He’s got innate talent, he’s skilled, he’s had some good luck (like anyone, but it’s often overlooked with (and by) the successful), and there are plenty of interviews with others that make clear he’s also a regular person in terms of having interests, showing a sense of humor, being curious, etc. The two things that always stand out to me are 1) how he used his wealth to shield himself from the world of fame and the often overbearing culture of the US and 2) how he didn’t let that wealth which was realized in his mid 20s affect his work ethic. The author does well talking about that Dylan work ethic just as it pertains to his work as a musician (there are many other areas outside the scope of this piece):
> The more time you spend in the Archive the more you find yourself overcome by the intensity of Dylan’s work ethic, the pathology of his drive. Scraps of paper bags, the backs of receipts, both sides of a business card, the insides of used matchbooks, hotel stationery from Miami and Sydney, from Skopje and Tokyo.
> It’s tempting to call this graphomania, but you don’t think he suffers from a compulsion to write per se. It’s more that his mind never stops racing. He’s always thinking, riffing a mile a minute about girls and the fates of nations and chord progressions and what it is God put us here for (though in his hand it is nearly always written “G-d,” the Jewish way) and a better rhyme for the line and whatever he sees out the window and some old blues song and a tall tale sprung out of a daydream and he’s writing it all down not because he thinks he’s gonna use it—though he might, that’s why he’s saving it—but because it has to go somewhere. He has to get it out of his head. And so he is always, always writing, the gaunt letters straining ahead like hard-driven horses, the ideas pouring forth one on top of the next, good ones and bad ones, brilliance and bullshit, not that he’d know the difference, at least not right now, and sometimes the pages bear trace logics of association or sequence but mostly, you think, they’re random. This and that and that and that and this. The painstaking editing and revision will happen (eleven drafts of “Jokerman,” forty of “Dignity,” twenty pages of potential lyrics for “Like a Rolling Stone”), but for now it’s all he can do to bottle the lightning as it strikes. How does it feel? To you, it feels like the inexhaustibility of being Bob Dylan in any given minute must be exhausting. Now imagine doing it all day every day for eighty-three years. Imagine you’re doing it right now.
I think that’s a lesson anyone can get from Bob Dylan, regardless of one’s opinion of his work. Focus on your thing(s) for a long time and the payoff from that sustained effort can be significant. I know that’s not some new idea, but even a legendary figure who seems to be inherently more talented than most actually benefits from something just like others do. See? Dylan’s just a regular person.
He’s got innate talent, he’s skilled, he’s had some good luck (like anyone, but it’s often overlooked with (and by) the successful), and there are plenty of interviews with others that make clear he’s also a regular person in terms of having interests, showing a sense of humor, being curious, etc.
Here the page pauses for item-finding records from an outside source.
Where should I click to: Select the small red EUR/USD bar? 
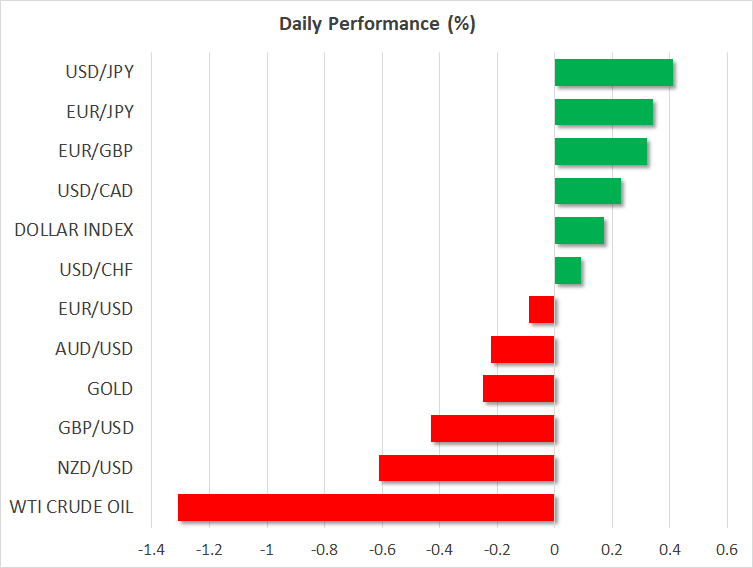pos(542,310)
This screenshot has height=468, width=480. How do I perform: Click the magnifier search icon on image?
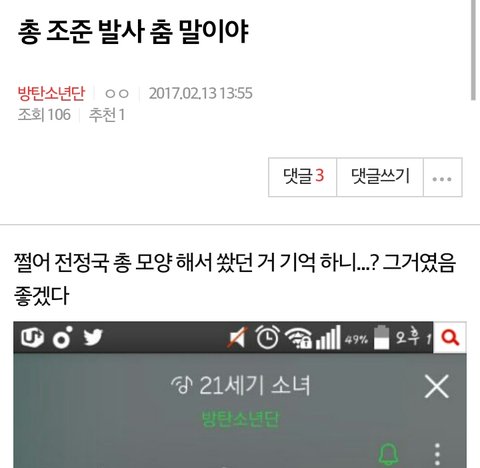(450, 337)
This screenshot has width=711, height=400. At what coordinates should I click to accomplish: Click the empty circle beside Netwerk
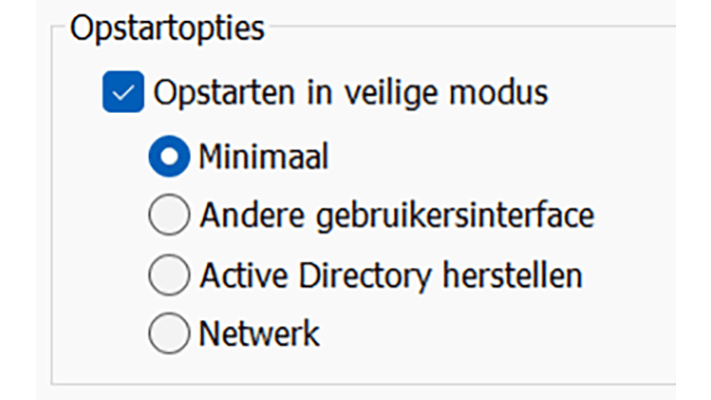[x=168, y=333]
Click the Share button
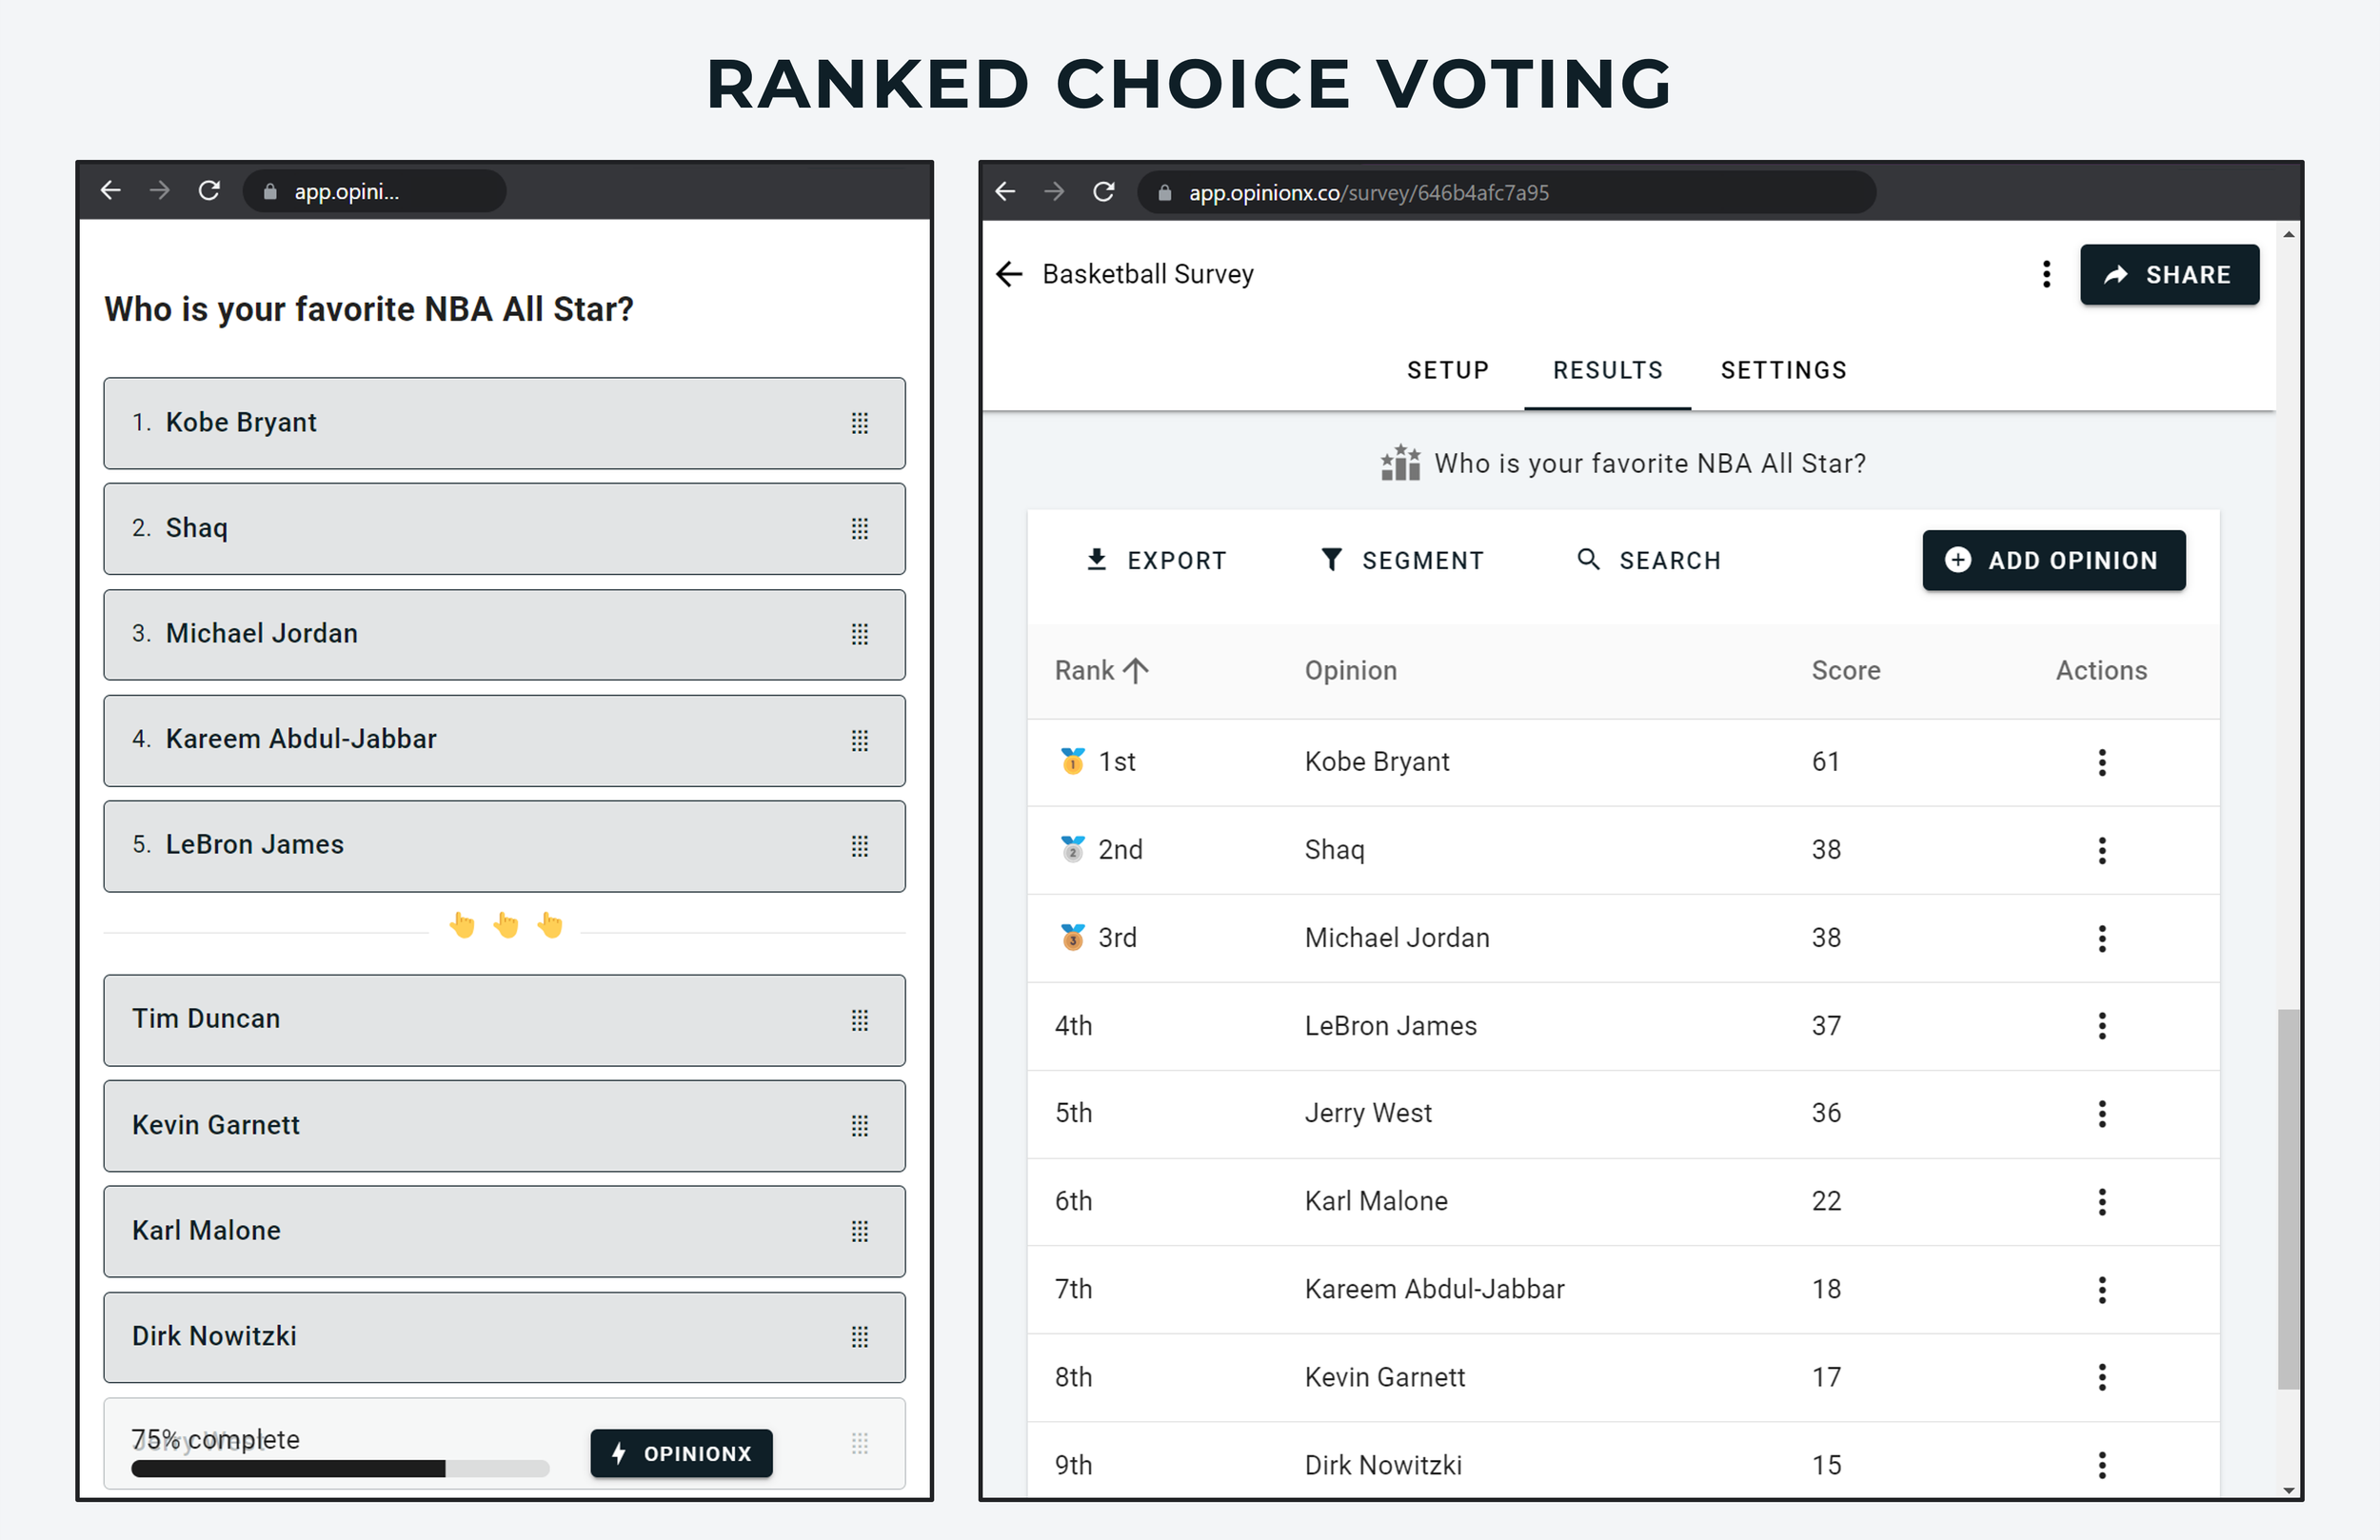This screenshot has height=1540, width=2380. click(2169, 275)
The two things that always stand out to me are 1) how he used his wealth to shield himself from the world of fame and the often overbearing culture of the US and 2) how he didn’t let that wealth which was realized in his mid 20s affect his work ethic. The author does well talking about that Dylan work ethic just as it pertains to his work as a musician (there are many other areas outside the scope of this piece):
> The more time you spend in the Archive the more you find yourself overcome by the intensity of Dylan’s work ethic, the pathology of his drive. Scraps of paper bags, the backs of receipts, both sides of a business card, the insides of used matchbooks, hotel stationery from Miami and Sydney, from Skopje and Tokyo.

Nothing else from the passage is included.